The issuance of the Report muffled a good many of the extremist-plot theorists. It appeared painstakingly thorough and, along with its 26 volumes of corresponding hearing notes and exhibits, chock full of corroborating facts. There were some dissenters (Oxford historian Hugh Trevor-Roper wrote: "Behind a smoke screen of often irrelevant material it has accepted impermissible axioms, constructed invalid arguments and failed to ask elementary and essential questions"), but the American public and press seemed satisfied to accept the Commission’s explanation of what happened.

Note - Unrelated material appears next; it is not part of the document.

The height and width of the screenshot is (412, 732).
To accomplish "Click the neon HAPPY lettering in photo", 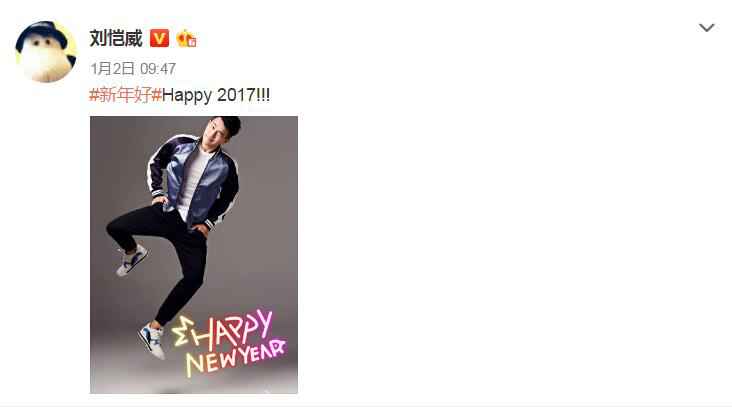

Only now are questions beginning to be asked. Rush to Judgment by Mark Lane, a New York lawyer retained for a time by Oswald’s mother, is scheduled for publication this month and will undoubtedly receive much attention. But the book that seems to have sparked a new interest in a re-evaluation of the Warren Commission Report was Inquest by Edward Jay Epstein, published late in June by Viking Press. Based on a scholarly review of the evidence (it evolved
from Epstein’s master’s thesis at Cornell), it was the first such assessment of the Commission’s findings to receive national publicity.

Yet a strange thing happened. Where Epstein raised significant questions based on detailed points of evidence, the reviews and news reports of his book heavily favored the generally evasive answers and vague dismissals elicited from former members of the Commission. Newsweek closed its lengthy evaluation of the book by quoting an unnamed Commission staffer as saying "There is not one shred of evidence, not a single hard fact, in the 26 volumes or the record or in the additional material at the Archives, that demonstrates there was more than one assassin." But in checking the evidence, it is difficult to believe that is the truth. Look, also, after paying Epstein a large sum of money for an exclusive interview, tore the book apart and accused Epstein of not checking with original sources, but it did not seek answers or explanations of the points raised in the book. It quoted Commission member Allen Dulles’ indignant stand: "If they’ve found another assassin, let them name names …"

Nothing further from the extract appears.